> [Directions for this task] Reproduce every record below word for word, leaving out the pictures.

+++ Exercise data +++

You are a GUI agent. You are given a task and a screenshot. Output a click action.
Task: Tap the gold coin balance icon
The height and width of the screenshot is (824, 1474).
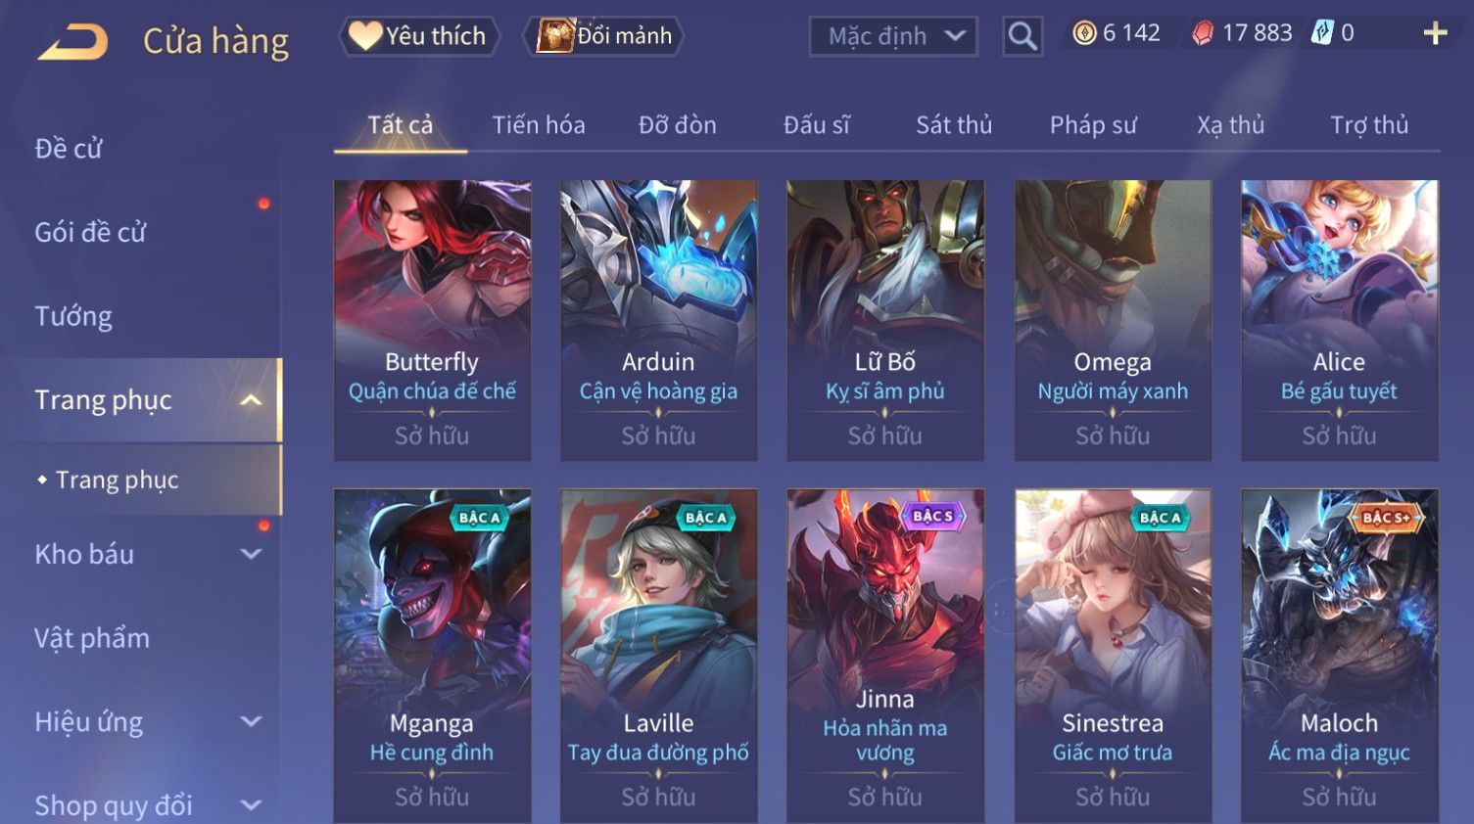click(1084, 33)
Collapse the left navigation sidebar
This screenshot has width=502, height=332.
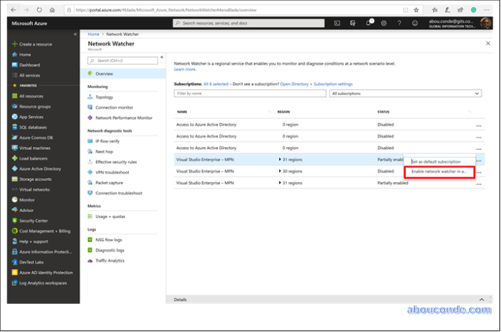click(x=75, y=34)
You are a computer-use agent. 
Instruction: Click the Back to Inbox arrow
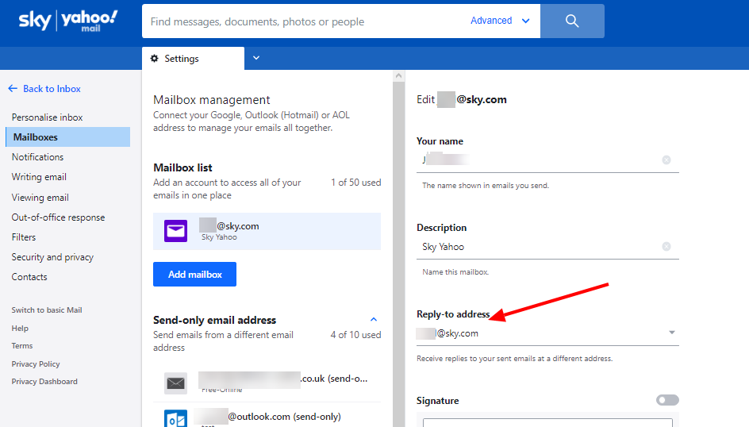click(13, 89)
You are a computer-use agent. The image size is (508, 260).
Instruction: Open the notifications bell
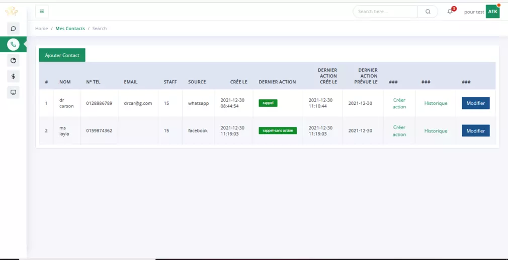pyautogui.click(x=450, y=12)
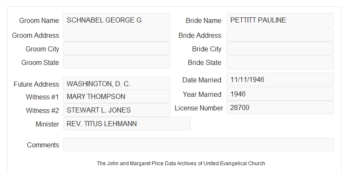Select the Future Address field showing Washington
This screenshot has width=342, height=172.
pos(116,84)
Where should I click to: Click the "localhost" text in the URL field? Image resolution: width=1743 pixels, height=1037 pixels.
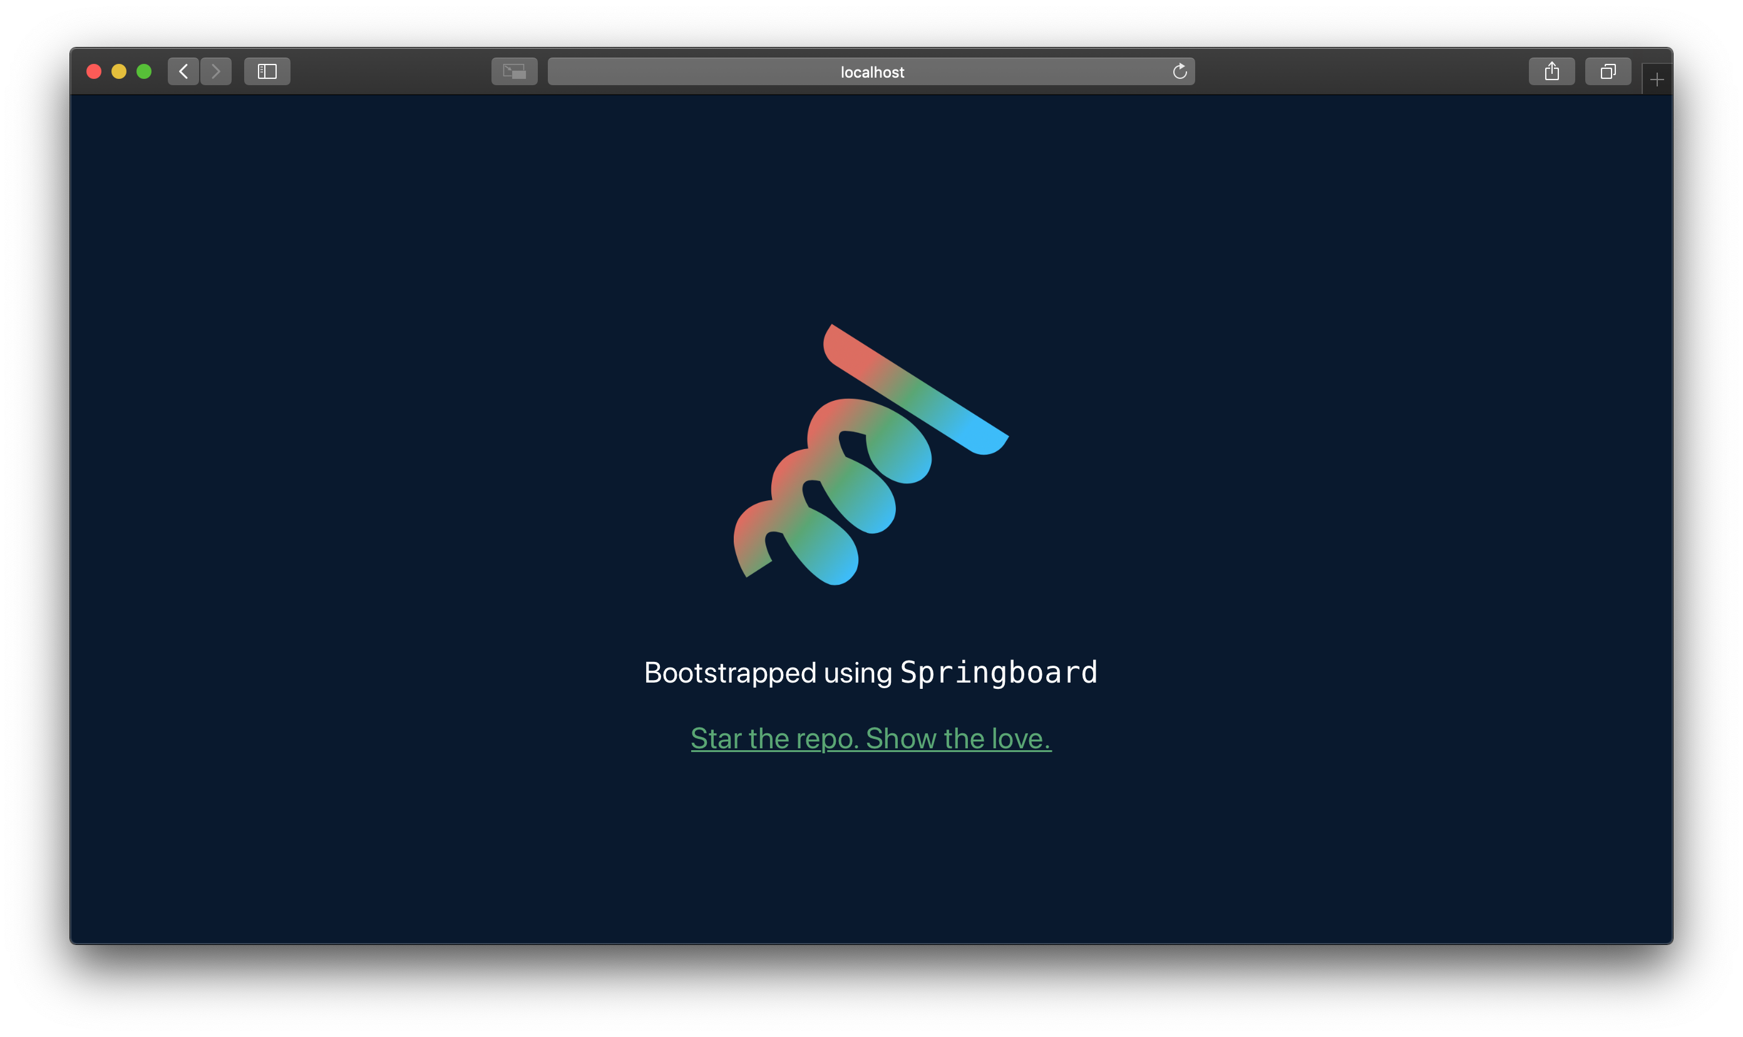872,72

+++

> [Worked solution]
You are a GUI agent. You are given a task and a screenshot. Output a click action.
Task: Tap the gold coin balance icon
The height and width of the screenshot is (824, 1474).
click(1084, 33)
Collapse the left navigation sidebar
This screenshot has width=502, height=332.
click(x=75, y=34)
You are a computer-use agent. 
Instruction: Click the Back to Inbox arrow
click(13, 89)
You are a computer-use agent. The image size is (508, 260).
Instruction: Open the notifications bell
pyautogui.click(x=450, y=12)
Select the Future Address field showing Washington
This screenshot has width=342, height=172.
pos(116,84)
Where should I click to: Click the "localhost" text in the URL field? Image resolution: width=1743 pixels, height=1037 pixels.
872,72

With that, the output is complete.